Content starts

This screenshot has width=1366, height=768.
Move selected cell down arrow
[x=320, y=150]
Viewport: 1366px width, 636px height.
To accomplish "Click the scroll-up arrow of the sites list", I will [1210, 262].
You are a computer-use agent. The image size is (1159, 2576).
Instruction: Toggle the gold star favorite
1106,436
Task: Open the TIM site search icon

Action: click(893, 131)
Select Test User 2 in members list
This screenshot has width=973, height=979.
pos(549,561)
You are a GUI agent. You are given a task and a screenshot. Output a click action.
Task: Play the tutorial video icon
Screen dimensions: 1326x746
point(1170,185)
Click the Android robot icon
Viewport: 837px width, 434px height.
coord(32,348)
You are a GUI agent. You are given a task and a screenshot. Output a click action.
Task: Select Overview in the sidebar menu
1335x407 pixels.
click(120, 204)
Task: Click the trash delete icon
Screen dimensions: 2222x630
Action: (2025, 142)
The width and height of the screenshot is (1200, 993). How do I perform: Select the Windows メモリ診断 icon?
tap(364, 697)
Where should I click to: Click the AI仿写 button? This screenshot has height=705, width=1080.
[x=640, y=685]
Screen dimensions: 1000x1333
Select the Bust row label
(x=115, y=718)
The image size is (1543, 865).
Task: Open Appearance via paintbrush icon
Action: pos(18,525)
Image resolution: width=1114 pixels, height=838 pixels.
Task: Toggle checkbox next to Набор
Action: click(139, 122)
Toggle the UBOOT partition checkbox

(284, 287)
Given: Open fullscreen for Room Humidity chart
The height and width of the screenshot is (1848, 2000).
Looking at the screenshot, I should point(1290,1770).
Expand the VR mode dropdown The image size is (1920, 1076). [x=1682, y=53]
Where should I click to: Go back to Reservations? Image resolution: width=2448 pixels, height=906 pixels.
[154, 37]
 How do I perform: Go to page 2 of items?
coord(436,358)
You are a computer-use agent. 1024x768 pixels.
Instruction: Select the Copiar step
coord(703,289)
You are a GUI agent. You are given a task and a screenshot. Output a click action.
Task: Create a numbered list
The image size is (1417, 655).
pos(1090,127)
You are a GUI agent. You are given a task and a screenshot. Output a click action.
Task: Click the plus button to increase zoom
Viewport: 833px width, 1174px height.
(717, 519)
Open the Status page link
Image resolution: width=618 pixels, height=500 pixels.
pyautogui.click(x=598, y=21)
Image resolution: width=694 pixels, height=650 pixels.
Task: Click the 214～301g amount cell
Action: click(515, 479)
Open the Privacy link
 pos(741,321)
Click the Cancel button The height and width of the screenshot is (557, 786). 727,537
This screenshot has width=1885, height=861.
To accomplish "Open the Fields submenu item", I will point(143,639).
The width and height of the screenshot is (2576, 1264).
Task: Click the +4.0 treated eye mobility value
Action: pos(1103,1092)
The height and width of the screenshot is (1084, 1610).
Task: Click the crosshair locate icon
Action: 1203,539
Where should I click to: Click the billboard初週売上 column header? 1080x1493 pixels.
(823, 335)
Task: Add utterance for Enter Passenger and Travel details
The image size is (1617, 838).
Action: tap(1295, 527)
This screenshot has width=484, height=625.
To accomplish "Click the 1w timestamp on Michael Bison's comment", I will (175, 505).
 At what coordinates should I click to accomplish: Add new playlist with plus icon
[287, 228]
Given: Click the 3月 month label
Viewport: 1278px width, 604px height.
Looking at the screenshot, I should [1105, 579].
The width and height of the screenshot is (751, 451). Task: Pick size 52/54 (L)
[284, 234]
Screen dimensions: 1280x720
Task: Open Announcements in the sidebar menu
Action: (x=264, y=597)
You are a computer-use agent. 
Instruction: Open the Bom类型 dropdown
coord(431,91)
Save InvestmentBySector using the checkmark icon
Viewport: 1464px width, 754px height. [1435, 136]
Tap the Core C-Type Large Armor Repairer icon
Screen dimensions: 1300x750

Content ends

Reply with nothing but the number of lines in the data that include the word "computer".

* [Your solution] 3